==== MATERIAL SHOWN

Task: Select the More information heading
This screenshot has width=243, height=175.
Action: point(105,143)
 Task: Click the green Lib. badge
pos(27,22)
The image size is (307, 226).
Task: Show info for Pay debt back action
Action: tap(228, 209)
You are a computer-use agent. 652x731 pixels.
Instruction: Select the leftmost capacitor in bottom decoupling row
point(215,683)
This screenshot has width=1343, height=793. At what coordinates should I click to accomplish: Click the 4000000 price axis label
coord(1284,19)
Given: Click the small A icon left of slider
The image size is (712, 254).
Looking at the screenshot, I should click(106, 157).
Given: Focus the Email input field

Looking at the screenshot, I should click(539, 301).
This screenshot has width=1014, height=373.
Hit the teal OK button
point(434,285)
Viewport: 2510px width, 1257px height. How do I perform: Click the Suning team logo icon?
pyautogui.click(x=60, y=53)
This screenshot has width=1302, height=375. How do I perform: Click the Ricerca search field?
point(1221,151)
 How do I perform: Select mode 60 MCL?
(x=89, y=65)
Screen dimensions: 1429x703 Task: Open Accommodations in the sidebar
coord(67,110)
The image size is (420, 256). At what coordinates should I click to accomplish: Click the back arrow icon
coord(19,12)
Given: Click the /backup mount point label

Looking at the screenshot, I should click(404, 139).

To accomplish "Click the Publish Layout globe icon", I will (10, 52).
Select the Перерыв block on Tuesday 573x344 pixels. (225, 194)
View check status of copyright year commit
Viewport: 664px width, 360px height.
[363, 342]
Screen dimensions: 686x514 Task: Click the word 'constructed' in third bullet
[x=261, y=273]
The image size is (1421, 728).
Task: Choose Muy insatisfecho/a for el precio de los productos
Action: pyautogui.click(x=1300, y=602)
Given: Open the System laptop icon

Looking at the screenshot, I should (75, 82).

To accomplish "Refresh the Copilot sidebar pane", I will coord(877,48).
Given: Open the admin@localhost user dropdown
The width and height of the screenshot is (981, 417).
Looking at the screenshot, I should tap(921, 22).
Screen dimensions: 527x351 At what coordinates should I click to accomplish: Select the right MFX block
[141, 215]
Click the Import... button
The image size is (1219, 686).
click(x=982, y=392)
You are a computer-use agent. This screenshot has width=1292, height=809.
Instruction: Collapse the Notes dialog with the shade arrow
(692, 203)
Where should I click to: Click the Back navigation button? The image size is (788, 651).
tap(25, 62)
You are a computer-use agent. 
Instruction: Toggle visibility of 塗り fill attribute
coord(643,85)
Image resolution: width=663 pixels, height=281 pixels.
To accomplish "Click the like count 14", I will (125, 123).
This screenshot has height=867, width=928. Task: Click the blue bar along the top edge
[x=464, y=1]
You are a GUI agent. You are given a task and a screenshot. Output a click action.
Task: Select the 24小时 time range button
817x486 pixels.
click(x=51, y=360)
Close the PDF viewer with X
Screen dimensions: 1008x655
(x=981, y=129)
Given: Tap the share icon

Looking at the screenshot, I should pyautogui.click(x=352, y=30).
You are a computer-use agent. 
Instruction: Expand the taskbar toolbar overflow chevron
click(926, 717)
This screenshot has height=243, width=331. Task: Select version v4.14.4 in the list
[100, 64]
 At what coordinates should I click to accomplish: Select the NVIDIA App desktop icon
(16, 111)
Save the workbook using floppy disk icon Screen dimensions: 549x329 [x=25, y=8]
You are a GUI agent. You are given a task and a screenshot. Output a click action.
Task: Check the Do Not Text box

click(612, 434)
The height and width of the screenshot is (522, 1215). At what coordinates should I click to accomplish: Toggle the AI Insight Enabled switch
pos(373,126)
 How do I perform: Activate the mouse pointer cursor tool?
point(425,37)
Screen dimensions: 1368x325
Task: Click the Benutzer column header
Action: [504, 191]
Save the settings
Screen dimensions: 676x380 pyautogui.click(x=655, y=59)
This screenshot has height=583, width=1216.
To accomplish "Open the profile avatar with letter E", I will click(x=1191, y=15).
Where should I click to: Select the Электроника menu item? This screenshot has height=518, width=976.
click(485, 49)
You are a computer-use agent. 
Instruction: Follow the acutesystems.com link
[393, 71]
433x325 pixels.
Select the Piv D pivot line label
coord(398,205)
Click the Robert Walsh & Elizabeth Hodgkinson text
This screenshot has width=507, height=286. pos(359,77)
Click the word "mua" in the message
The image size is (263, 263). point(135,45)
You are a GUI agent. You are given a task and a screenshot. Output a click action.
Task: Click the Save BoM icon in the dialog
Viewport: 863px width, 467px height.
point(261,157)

========

▶ TASK DESCRIPTION
Nothing but the line with "Close the PDF viewer with X" and the lines after it, through the end of the material, should appear in the output, word for word.

▶ ANSWER TO THE PROBLEM
Close the PDF viewer with X
Screen dimensions: 1008x655
(x=981, y=129)
Given: Tap the share icon

Looking at the screenshot, I should pyautogui.click(x=352, y=30).
You are a computer-use agent. 
Instruction: Expand the taskbar toolbar overflow chevron
click(926, 717)
This screenshot has height=243, width=331. Task: Select version v4.14.4 in the list
[100, 64]
 At what coordinates should I click to accomplish: Select the NVIDIA App desktop icon
(16, 111)
Save the workbook using floppy disk icon Screen dimensions: 549x329 [x=25, y=8]
You are a GUI agent. You are given a task and a screenshot. Output a click action.
Task: Check the Do Not Text box

click(612, 434)
The height and width of the screenshot is (522, 1215). At what coordinates should I click to accomplish: Toggle the AI Insight Enabled switch
pos(373,126)
 How do I perform: Activate the mouse pointer cursor tool?
point(425,37)
Screen dimensions: 1368x325
Task: Click the Benutzer column header
Action: [504, 191]
Save the settings
Screen dimensions: 676x380 pyautogui.click(x=655, y=59)
This screenshot has height=583, width=1216.
To accomplish "Open the profile avatar with letter E", I will click(x=1191, y=15).
Where should I click to: Select the Электроника menu item? This screenshot has height=518, width=976.
click(485, 49)
You are a computer-use agent. 
Instruction: Follow the acutesystems.com link
[393, 71]
433x325 pixels.
Select the Piv D pivot line label
coord(398,205)
Click the Robert Walsh & Elizabeth Hodgkinson text
This screenshot has width=507, height=286. pos(359,77)
Click the word "mua" in the message
The image size is (263, 263). point(135,45)
You are a GUI agent. You are given a task and a screenshot. Output a click action.
Task: Click the Save BoM icon in the dialog
Viewport: 863px width, 467px height.
point(261,157)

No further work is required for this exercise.